For hedge funds, the year began with losses in January amounted to 2.8% — a consequence of the devaluation of the yuan that triggered the collapse of the first Chinese, and then world stock indices. As a result of January 7, people’s Bank of China the Chinese currency fell to the lowest since March 2011.
Diversified funds suffered a serious setback in February, because due to their applied risk management standards, they had to sell risky assets, which put additional downward pressure on their prices. Then the Manager Crispin Odei described market conditions as “battlefield” — the volatility of his portfolio was 5% per day. In April, the founder of hedge Fund Third Point Daniel Loeb in a letter to customers said that business is only beginning to recover from the “catastrophic” results, which he encountered for the first time since the 1990s. the Fund is Nevsky Capital, founded by Martin Taylor and Nick Barnes, and WCG Management Barry Wittlin were closed. Brevan Howard Asset Management and Tudor Investment Corp. faced with the outflow of investment.

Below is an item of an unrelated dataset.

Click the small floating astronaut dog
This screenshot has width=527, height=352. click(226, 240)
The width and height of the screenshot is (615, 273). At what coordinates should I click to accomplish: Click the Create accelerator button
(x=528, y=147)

Managers of hedge funds, selling its predictive examination of high prices, have difficulties with the withdrawal of its business from areas of instability in terms of volatility in the equity markets, sales in commodity markets and monetary policy mixed.

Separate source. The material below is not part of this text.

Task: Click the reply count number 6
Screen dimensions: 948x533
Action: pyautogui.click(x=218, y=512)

Outflows from hedge funds amounted to $15 billion in January-March — the strongest since financial crisis (second quarter of 2009, the outflow was $43 billion) and total assets under management decreased during the reporting period, up to $2.86 trillion from $2.9 trillion. The number of hedge funds continued to shrink in January–March amid the worsening profitability due to the high volatility of shares and commodities. In the first quarter was eliminated 291 hedge Fund, has opened 206, according to Hedge Fund Research. The number of closed funds exceeded the number of new second quarter in a row. The world’s hedge funds in the coming year, may lose about a quarter of the assets under their management, against the background of deteriorating results, predicts the President of the Blackstone Group Tony James.